### THE RECORDS ###

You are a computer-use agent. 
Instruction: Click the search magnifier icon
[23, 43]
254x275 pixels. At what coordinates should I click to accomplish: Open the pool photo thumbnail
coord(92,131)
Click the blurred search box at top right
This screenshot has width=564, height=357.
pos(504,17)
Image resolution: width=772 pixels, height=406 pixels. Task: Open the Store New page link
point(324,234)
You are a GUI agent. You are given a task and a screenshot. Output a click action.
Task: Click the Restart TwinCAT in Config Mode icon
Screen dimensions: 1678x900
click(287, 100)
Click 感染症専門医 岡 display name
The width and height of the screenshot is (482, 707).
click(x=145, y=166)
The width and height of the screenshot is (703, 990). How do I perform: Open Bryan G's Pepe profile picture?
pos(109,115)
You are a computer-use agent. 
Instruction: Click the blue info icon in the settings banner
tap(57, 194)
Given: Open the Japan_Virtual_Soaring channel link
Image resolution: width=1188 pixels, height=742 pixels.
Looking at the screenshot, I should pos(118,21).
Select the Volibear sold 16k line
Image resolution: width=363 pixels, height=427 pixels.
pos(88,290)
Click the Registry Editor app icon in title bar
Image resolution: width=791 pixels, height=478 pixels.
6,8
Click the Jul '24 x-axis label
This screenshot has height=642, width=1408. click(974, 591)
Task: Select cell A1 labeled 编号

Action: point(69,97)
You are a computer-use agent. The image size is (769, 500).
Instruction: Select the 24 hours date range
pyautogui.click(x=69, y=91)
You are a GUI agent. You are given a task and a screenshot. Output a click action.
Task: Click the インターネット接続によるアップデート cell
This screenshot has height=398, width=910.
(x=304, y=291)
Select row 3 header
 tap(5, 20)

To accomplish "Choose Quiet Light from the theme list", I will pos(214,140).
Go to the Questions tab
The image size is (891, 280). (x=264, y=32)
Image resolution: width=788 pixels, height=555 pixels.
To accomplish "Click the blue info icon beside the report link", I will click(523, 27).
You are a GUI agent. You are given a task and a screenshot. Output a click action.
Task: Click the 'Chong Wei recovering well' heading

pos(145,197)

###

:: WHAT THE EXERCISE ASKS ::
Transcribe the entire listing above exactly as written.

:: RESULT OF THE TASK ::
You are a computer-use agent. 
Instruction: Click the search magnifier icon
[23, 43]
254x275 pixels. At what coordinates should I click to accomplish: Open the pool photo thumbnail
coord(92,131)
Click the blurred search box at top right
This screenshot has width=564, height=357.
pos(504,17)
Image resolution: width=772 pixels, height=406 pixels. Task: Open the Store New page link
point(324,234)
You are a GUI agent. You are given a task and a screenshot. Output a click action.
Task: Click the Restart TwinCAT in Config Mode icon
Screen dimensions: 1678x900
click(287, 100)
Click 感染症専門医 岡 display name
The width and height of the screenshot is (482, 707).
click(x=145, y=166)
The width and height of the screenshot is (703, 990). How do I perform: Open Bryan G's Pepe profile picture?
pos(109,115)
You are a computer-use agent. 
Instruction: Click the blue info icon in the settings banner
tap(57, 194)
Given: Open the Japan_Virtual_Soaring channel link
Image resolution: width=1188 pixels, height=742 pixels.
Looking at the screenshot, I should pos(118,21).
Select the Volibear sold 16k line
Image resolution: width=363 pixels, height=427 pixels.
pos(88,290)
Click the Registry Editor app icon in title bar
Image resolution: width=791 pixels, height=478 pixels.
6,8
Click the Jul '24 x-axis label
This screenshot has height=642, width=1408. click(974, 591)
Task: Select cell A1 labeled 编号

Action: point(69,97)
You are a computer-use agent. The image size is (769, 500).
Instruction: Select the 24 hours date range
pyautogui.click(x=69, y=91)
You are a GUI agent. You are given a task and a screenshot. Output a click action.
Task: Click the インターネット接続によるアップデート cell
This screenshot has height=398, width=910.
(x=304, y=291)
Select row 3 header
 tap(5, 20)

To accomplish "Choose Quiet Light from the theme list", I will pos(214,140).
Go to the Questions tab
The image size is (891, 280). (x=264, y=32)
Image resolution: width=788 pixels, height=555 pixels.
To accomplish "Click the blue info icon beside the report link", I will click(523, 27).
You are a GUI agent. You are given a task and a screenshot. Output a click action.
Task: Click the 'Chong Wei recovering well' heading

pos(145,197)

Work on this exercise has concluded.